BusinessCore Scientific Secures $1 Billion Financing from Morgan Stanley, Pivots to AI Infrastructure

Core Scientific, a major player in digital infrastructure, has secured a significant financial boost, announcing an initial $500 million loan facility from Morgan Stanley, with the potential to expand to $1 billion. This strategic move signals the company’s decisive pivot from its traditional digital asset mining operations towards the burgeoning artificial intelligence (AI) sector.

Core Scientific is actively repositioning its business model to capitalize on the growing demand for AI infrastructure. The company plans to convert most of its existing data center facilities to support AI-related workloads and next-generation colocation services. While currently deriving the majority of its revenue from digital asset mining, Core Scientific anticipates a substantial increase in revenue from high-density colocation services.
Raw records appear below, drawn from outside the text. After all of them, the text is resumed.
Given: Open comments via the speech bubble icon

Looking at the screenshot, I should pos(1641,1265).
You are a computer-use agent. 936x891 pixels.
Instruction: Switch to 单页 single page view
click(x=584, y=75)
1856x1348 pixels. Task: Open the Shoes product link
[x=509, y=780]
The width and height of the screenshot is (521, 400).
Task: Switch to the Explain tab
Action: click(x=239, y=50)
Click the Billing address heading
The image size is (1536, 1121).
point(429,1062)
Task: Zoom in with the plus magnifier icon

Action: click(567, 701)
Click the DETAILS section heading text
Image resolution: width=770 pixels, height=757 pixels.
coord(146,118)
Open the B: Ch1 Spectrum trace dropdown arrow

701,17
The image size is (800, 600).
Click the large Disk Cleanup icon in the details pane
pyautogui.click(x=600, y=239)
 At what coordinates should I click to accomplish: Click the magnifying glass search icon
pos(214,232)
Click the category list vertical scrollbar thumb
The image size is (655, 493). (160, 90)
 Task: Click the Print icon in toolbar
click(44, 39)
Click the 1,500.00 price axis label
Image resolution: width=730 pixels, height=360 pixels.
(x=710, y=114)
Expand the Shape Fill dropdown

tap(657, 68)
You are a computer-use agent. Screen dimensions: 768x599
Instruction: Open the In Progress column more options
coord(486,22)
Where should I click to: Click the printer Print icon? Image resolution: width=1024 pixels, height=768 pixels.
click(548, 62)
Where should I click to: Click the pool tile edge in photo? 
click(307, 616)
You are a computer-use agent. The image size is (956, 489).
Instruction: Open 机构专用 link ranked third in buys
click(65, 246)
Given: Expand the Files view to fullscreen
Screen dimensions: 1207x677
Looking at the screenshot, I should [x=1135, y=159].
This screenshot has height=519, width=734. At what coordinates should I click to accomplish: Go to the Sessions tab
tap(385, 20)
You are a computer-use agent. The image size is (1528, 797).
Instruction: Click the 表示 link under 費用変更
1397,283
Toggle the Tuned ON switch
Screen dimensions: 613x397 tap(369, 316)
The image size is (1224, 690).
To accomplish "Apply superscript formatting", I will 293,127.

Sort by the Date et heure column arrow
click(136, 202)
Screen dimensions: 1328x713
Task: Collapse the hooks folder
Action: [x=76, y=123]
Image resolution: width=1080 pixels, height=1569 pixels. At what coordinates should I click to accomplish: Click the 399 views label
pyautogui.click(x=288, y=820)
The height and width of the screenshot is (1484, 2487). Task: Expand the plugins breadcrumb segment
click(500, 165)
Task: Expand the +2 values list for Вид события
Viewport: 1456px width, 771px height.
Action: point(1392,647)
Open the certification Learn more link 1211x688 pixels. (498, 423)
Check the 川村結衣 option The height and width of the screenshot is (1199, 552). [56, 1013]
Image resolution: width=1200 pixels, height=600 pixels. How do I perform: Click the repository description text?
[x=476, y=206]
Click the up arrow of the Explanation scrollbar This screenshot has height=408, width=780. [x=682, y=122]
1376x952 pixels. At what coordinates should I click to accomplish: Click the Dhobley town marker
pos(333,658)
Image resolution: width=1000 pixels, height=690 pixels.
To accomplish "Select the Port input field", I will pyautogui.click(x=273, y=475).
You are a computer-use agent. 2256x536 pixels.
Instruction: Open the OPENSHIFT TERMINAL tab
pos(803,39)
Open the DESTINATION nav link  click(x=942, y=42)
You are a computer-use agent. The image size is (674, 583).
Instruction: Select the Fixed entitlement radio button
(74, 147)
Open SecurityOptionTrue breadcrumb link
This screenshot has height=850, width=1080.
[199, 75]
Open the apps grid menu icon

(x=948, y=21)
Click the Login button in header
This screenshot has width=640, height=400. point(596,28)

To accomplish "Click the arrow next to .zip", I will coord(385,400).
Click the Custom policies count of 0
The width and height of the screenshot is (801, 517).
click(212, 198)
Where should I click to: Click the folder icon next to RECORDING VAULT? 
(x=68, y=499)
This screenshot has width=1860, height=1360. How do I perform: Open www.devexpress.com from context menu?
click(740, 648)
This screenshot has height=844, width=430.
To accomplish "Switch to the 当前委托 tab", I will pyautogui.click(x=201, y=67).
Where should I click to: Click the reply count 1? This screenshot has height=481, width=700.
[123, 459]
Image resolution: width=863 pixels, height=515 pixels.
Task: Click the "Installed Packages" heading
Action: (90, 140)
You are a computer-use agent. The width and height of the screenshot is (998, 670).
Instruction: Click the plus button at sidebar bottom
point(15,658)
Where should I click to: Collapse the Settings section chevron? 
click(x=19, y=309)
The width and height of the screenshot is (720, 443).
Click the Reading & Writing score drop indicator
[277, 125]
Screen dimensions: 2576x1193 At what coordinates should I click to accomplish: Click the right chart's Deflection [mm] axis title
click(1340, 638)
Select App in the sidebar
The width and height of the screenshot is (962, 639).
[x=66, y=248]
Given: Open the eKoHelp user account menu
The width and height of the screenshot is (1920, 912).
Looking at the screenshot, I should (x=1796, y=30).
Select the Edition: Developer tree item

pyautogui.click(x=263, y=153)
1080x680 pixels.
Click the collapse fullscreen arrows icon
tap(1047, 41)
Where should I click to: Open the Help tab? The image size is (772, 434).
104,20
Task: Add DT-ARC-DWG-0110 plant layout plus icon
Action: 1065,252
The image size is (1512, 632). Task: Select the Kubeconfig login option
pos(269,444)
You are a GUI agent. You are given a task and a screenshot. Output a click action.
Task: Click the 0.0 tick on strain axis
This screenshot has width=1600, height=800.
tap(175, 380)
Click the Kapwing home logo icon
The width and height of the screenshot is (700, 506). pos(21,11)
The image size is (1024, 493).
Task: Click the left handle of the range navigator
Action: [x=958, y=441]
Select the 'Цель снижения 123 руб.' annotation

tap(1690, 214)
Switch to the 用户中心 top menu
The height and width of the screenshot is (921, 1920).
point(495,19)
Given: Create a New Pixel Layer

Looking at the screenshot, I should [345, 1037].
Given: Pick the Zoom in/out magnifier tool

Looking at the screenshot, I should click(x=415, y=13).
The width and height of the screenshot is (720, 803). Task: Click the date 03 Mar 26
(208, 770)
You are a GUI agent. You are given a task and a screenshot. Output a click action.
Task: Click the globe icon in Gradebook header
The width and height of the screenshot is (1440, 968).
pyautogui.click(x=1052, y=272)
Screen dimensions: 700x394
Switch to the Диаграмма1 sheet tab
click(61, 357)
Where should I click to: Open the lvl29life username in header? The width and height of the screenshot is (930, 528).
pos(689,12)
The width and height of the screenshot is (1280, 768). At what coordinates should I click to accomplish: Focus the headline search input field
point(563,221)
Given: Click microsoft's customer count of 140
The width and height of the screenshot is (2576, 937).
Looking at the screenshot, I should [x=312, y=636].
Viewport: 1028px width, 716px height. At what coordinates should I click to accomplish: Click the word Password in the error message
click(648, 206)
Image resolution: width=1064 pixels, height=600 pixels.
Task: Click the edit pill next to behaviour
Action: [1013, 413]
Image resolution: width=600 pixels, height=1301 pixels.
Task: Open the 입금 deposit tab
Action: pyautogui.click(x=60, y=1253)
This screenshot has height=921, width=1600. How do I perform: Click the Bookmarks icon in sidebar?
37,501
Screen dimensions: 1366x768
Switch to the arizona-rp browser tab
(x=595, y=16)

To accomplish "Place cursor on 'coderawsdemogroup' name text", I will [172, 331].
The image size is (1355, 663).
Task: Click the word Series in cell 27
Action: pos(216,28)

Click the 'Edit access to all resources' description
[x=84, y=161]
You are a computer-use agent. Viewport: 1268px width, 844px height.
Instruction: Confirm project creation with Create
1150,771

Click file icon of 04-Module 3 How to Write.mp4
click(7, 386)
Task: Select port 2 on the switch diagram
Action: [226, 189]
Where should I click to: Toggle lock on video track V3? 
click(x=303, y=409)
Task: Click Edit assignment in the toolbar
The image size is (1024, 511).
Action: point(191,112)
The 364-day loan facility provided by Morgan Stanley includes an accordion feature, allowing for an additional $500 million in commitments under customary terms. Borrowings under the facility will bear interest at a rate of Secured Overnight Financing Rate (SOFR) plus 250 basis points. This financing is crucial for the company’s development and go-to-market strategy, enabling decisive capital deployment to expedite project timelines and enhance its position as an infrastructure provider.

Proceeds from the facility are earmarked for general corporate purposes related to data center asset development. This includes the purchase of equipment, pre-development costs, real property acquisition, and securing additional energy for its data centers. The company also intends to monetize a significant portion of its Bitcoin reserves in 2026 to further fund this transition.

Core Scientific’s strategic shift is evident in its recent financial reporting, which shows a notable increase in colocation revenue while self-mining and hosted mining revenues have declined. CEO Adam Sullivan has indicated that Bitcoin mining operations are now “essentially in runoff,” with a focus on converting legacy sites to AI-focused colocation. This pivot is supported by positive analyst ratings and a growing market for AI infrastructure.